On Fri, Jun 16, 2017 at 01:41:36PM -0600, Jens Axboe wrote: > But honestly, I simply don't care too much about it, for a few reasons: > > 1) I don't know of anyone that uses name spaces to split up a device, > except for places where the want integrity on one and not the other. > And I haven't even seen that. > > 2) If you do have multiple name spaces, you get some data separation > through that. Or not, depending on the device. > > In any case, we'll just have to divide up the streams. Right now we just > allocate 4 in a first-come first-serve basis. If you have more name > spaces than streams/4, then some name spaces don't get streams. We could > make this more fair and do: Or just not reserve streams for exclusive use of the namespace and use them directly from the global pool. Especially if you ever want to use streams with shared disk filesystems or databases you'd have to do that anyway. And due to our hardcoded streams values that will in fact work nicely. And it would get rid of the lazy setup code as well. > > "If the host issues a Dataset Management command to deallocate logical > > blocks that are associated with a stream, it should specify a starting > > LBA and length that is aligned to and in multiples of the Stream > > Granularity Size" > > Do we use that internally? I don't understand the comment. If we issue a deallocate (discard) we should align it to the Stream Granularity Size as exposed by the device, easy enough. While we're at it we should probably also expose the Stream Write Size as io_min and the Stream Granularity Size as io_opt in our I/O topology information while at it.

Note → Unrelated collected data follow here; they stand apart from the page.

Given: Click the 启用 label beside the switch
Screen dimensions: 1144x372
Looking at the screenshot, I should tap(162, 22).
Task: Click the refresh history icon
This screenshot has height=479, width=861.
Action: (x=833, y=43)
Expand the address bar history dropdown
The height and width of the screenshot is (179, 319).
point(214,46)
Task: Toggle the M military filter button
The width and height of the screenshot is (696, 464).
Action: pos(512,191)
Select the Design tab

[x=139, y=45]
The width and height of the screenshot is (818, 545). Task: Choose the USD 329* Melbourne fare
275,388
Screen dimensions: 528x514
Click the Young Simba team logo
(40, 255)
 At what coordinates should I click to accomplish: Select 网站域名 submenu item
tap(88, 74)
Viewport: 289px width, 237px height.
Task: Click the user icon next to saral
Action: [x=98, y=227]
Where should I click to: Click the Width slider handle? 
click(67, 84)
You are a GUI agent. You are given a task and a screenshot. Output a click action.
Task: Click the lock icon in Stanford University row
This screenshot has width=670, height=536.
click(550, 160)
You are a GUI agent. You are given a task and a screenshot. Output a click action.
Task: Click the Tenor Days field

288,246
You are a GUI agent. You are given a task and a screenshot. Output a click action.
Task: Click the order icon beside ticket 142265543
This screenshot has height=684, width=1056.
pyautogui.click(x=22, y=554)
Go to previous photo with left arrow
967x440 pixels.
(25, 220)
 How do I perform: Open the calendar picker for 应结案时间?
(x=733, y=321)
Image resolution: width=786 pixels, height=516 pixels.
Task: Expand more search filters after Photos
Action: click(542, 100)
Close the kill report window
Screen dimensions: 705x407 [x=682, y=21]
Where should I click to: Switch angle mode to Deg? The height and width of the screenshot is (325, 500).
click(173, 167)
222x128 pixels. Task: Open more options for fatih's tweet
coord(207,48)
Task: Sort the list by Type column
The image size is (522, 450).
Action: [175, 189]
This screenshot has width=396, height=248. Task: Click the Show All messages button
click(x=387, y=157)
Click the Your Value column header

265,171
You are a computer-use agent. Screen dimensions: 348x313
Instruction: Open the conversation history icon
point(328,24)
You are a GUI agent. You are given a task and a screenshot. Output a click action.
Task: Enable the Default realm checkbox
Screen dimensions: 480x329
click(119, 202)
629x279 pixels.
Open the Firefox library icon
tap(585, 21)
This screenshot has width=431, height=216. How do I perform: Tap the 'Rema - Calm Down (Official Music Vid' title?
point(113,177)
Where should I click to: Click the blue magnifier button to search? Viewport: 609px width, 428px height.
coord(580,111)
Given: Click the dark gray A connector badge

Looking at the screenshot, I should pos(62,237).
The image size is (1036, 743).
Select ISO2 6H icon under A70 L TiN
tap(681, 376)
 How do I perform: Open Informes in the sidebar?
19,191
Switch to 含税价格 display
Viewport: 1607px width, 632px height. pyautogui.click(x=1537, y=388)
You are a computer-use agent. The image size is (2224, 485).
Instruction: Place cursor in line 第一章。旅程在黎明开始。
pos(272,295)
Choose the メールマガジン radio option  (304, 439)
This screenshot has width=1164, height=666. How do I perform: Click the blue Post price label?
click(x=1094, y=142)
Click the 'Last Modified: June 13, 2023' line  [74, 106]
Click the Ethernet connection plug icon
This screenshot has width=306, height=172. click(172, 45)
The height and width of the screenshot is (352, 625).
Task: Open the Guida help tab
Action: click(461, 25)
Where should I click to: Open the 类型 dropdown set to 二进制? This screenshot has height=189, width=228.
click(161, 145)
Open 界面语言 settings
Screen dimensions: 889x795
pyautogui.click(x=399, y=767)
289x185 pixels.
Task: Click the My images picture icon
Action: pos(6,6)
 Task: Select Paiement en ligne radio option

On 06/17/2017 06:21 AM, Christoph Hellwig wrote: > On Fri, Jun 16, 2017 at 01:41:36PM -0600, Jens Axboe wrote: >> But honestly, I simply don't care too much about it, for a few reasons: >> >> 1) I don't know of anyone that uses name spaces to split up a device, >> except for places where the want integrity on one and not the other. >> And I haven't even seen that. >> >> 2) If you do have multiple name spaces, you get some data separation >> through that. Or not, depending on the device. >> >> In any case, we'll just have to divide up the streams. Right now we just >> allocate 4 in a first-come first-serve basis. If you have more name >> spaces than streams/4, then some name spaces don't get streams. We could >> make this more fair and do: > > Or just not reserve streams for exclusive use of the namespace and > use them directly from the global pool. Especially if you ever want > to use streams with shared disk filesystems or databases you'd have > to do that anyway. And due to our hardcoded streams values that > will in fact work nicely. And it would get rid of the lazy setup > code as well. We can certainly go that route. So you'd be fine with allocating 4 streams controller wide by default, and dump the lazy alloc? We can make this depend on the streams module parameter, so people could turn it off, if needed. >>> "If the host issues a Dataset Management command to deallocate logical >>> blocks that are associated with a stream, it should specify a starting >>> LBA and length that is aligned to and in multiples of the Stream >>> Granularity Size" >> >> Do we use that internally? > > I don't understand the comment. If we issue a deallocate (discard) > we should align it to the Stream Granularity Size as exposed by the > device, easy enough. While we're at it we should probably also > expose the Stream Write Size as io_min and the Stream Granularity Size > as io_opt in our I/O topology information while at it. OK, that's easy enough to do, if we enable streams on a controller basis at probe time.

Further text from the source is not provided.